Would've been nice if you posted the exact specifications with examples instead of just paraphrasing ;D
Count the number of Duplicates
Write a function that will return the count of distinct case-insensitive alphabetic characters and numeric digits that occur more than once in the input string. The input string can be assumed to contain only alphabets (both uppercase and lowercase) and numeric digits.
Example
"abcde" -> 0 # no characters repeats more than once
"aabbcde" -> 2 # 'a' and 'b'
"aabBcde" -> 2 # 'a' occurs twice and 'b' twice (bandB)
"indivisibility" -> 1 # 'i' occurs six times
"Indivisibilities" -> 2 # 'i' occurs seven times and 's' occurs twice
"aA11" -> 2 # 'a' and '1'
"ABBA" -> 2 # 'A' and 'B' each occur twice
Create what I like to call a "frequency hash", which maps some token to a count of how often it was seen.

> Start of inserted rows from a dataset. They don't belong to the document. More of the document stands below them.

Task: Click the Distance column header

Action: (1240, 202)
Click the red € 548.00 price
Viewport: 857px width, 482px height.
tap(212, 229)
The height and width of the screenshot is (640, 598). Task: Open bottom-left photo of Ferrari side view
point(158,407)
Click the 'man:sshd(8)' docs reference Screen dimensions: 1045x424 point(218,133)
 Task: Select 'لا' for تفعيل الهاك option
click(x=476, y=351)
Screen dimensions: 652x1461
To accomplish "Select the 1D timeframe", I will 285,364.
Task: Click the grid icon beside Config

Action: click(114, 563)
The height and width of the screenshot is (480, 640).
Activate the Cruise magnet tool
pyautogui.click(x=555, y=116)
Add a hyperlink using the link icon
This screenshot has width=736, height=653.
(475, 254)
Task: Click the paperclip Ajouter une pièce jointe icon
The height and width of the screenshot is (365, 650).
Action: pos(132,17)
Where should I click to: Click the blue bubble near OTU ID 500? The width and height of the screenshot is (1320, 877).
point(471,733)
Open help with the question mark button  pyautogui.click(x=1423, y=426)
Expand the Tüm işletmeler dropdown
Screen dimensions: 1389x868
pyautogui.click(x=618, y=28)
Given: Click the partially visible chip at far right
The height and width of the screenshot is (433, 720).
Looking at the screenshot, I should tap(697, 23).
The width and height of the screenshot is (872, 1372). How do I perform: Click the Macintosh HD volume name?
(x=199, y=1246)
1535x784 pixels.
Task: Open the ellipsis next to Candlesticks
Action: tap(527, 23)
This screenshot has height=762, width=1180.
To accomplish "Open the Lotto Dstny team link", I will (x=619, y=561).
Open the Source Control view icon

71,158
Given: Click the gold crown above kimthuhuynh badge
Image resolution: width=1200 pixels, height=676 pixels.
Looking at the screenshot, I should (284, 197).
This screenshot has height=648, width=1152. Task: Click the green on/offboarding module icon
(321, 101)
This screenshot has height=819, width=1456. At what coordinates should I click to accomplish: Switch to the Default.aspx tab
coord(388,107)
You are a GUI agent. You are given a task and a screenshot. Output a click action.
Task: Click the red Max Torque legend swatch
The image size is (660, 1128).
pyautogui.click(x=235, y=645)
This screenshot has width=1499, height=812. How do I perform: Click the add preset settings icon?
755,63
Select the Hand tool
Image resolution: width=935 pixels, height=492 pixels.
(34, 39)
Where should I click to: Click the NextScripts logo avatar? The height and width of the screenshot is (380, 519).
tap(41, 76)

- every character seen (in this case an upper or lowercase version, up to you), increments the structure's count by 1
- analyze the map for anything that occurred twice or more
Sticking with sets (though I definitely like your use of maps) I came up with the following.
(You'd be amazed by how long it took me to type "indivisibilities" properly!)
Yep, this is true of course with a little math for the index offsets, though I like the readability and extensibility of map. Can use plain arrays and go straight into the count, discarding the generated data structure:
for duplicates only you don't need any magic in ascii.
char count[256] = {0};
for(... the string)
count[string[index]]++;
and then count tells you what was duplicated.
it wastes a little space, but it skips the magic offsets etc.
the type of count may be more efficient on some machines as default word sized (usually, int) or it may be faster as char (or unsigned char). You can poke around with it to see if your hardware favors one or the other.
this is an adaptation of the 'bucket sort' algorithm which can be used to sort your data or count frequency / duplicates or similar tasks for very limited types of data (chars being a good use case).
is this a fastest wins contest, or cleanest code, or just 'do it' contest?